Jon Hage, CEO of Charter Schools USA, said his South Florida company is partnering with Kaplan on the program, which would help promising tech startups with solutions for the education industry, including social entrepreneurial efforts. The innovative and experimental nature of charter schools make them ideal laboratories for ed-tech startups to test their solutions, Hage said.
“I think we can build something special together,” added Rosen, saying more details would be coming soon.
In addition to keynote speakers and panel discussions, 23 early-stage or later-stage Florida-based companies, were selected to present at the conference; 12 were from South Florida. The CEOs, who gave six-minute presentations on stage and urged the suits in the crowd to visit their booths, represented companies including Fresh Meal Plan of Boca Raton, EZDoctor of Fort Lauderdale, ParkJockey of Miami, PowerPHASE of Jupiter, Senzari of Miami and Skypatrol of Doral.
Steve Calle, CEO of Snow Lizard of Miami, which offers products to optimize and outdoor-proof your devices, invited investors to his booth to give his products a try. Few were willing to drop their own smartphones in the tank, preferring to take his word that the Snow Lizard cases are waterproof.

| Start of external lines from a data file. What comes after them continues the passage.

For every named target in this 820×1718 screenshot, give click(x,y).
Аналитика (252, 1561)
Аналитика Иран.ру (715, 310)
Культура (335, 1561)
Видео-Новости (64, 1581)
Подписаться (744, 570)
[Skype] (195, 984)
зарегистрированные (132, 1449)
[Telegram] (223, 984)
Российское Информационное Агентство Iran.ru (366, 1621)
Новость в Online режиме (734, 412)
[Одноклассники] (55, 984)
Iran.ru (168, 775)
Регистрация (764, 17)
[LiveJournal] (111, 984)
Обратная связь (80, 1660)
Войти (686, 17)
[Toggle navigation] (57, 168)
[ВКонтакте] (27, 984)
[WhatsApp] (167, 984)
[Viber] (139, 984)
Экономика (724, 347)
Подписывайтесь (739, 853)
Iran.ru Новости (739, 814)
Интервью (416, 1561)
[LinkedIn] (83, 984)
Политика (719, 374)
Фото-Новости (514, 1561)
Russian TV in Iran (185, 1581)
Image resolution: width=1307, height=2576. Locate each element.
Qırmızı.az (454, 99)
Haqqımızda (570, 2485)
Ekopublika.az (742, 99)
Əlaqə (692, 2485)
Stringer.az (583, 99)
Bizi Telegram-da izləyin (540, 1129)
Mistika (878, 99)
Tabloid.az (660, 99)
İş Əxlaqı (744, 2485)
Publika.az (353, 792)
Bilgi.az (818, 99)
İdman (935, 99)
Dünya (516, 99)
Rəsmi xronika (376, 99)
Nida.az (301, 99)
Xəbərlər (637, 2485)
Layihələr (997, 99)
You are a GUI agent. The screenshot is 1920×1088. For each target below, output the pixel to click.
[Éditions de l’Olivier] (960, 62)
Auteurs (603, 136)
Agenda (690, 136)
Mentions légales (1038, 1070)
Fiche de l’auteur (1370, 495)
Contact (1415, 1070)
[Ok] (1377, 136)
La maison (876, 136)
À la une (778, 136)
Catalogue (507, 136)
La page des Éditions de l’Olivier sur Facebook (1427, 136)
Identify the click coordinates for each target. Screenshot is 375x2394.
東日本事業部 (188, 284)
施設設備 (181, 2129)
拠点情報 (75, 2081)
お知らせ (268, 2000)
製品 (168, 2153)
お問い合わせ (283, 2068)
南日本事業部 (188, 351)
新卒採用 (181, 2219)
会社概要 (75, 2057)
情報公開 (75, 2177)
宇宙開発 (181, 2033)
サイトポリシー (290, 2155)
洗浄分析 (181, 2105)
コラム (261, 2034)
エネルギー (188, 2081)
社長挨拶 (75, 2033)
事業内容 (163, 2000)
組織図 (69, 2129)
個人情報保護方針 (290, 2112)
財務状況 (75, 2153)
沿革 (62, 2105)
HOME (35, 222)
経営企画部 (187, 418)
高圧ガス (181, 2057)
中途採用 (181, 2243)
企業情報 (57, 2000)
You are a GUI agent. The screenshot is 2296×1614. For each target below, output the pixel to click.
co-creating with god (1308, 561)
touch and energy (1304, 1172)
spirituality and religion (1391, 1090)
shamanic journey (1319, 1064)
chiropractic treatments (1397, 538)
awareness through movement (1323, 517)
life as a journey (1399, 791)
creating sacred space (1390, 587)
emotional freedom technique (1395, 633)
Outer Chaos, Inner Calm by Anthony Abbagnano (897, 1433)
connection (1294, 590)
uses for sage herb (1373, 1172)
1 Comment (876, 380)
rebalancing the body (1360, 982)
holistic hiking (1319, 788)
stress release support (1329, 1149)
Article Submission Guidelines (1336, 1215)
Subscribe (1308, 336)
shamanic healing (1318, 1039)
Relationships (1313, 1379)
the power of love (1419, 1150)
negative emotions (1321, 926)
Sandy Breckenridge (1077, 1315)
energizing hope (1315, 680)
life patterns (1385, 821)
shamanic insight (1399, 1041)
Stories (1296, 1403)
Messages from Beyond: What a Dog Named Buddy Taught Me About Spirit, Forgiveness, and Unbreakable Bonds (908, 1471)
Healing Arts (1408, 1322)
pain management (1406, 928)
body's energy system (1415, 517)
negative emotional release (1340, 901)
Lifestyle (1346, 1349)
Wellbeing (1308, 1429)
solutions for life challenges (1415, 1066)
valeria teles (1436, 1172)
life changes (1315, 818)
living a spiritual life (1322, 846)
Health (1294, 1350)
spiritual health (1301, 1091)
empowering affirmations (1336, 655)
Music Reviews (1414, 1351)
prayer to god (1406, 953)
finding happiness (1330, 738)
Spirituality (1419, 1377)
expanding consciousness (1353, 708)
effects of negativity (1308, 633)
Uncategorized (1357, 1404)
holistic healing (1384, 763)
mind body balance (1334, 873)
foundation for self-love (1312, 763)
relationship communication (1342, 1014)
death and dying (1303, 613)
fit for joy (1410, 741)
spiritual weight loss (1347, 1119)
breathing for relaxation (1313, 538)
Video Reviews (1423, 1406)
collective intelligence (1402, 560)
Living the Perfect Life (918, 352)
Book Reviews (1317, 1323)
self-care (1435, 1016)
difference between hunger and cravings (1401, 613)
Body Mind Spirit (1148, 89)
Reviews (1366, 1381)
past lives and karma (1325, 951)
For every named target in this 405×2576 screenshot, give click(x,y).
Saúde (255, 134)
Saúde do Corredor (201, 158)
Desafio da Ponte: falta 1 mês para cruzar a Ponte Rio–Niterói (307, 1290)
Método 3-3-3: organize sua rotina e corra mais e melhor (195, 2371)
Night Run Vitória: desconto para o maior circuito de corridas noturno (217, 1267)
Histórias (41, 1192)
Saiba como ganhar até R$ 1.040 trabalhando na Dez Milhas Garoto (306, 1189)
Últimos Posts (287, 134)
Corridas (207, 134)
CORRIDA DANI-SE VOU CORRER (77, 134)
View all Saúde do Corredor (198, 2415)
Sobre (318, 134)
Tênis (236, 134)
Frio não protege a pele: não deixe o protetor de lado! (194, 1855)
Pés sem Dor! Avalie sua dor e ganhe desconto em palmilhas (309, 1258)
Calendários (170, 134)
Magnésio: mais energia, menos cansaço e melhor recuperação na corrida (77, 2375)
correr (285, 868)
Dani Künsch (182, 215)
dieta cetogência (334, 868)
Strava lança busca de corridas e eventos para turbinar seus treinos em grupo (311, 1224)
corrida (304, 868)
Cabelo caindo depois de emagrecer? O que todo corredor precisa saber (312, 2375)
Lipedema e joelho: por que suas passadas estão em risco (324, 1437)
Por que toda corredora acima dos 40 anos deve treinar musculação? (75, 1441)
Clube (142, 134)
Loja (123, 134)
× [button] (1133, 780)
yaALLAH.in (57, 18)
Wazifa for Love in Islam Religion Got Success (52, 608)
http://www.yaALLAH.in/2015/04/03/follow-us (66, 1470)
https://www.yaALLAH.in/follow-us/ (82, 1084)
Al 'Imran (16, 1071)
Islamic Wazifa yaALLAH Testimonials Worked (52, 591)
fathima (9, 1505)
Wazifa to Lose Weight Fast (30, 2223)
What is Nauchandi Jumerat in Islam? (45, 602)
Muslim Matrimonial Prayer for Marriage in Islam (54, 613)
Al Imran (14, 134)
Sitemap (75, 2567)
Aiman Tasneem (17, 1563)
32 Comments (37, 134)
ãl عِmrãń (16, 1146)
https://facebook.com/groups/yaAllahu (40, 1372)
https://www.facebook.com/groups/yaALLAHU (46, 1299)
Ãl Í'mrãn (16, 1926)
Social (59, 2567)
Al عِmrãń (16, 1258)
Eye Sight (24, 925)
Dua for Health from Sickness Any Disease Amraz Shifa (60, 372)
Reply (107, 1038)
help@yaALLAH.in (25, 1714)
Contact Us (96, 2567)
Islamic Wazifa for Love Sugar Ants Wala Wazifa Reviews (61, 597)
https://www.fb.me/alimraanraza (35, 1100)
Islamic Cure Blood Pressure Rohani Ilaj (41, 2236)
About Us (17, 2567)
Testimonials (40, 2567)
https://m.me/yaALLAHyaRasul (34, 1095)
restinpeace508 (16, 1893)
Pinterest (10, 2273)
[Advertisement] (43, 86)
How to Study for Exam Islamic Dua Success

And in another pitch, Carlos Diaz said his young Pembroke Pines-based software company Entic monitors and tracks energy use in commercial buildings, using the real-time analytics to prescribe energy-saving corrective actions. He said he was seeking to raise a $7 million to $10 million Series A round and rattled off a couple dozen well-known South Florida facilities using Entic’s product, including Marlins Park. His pitch even included a video testimonial from another one of its many customers — the Diplomat.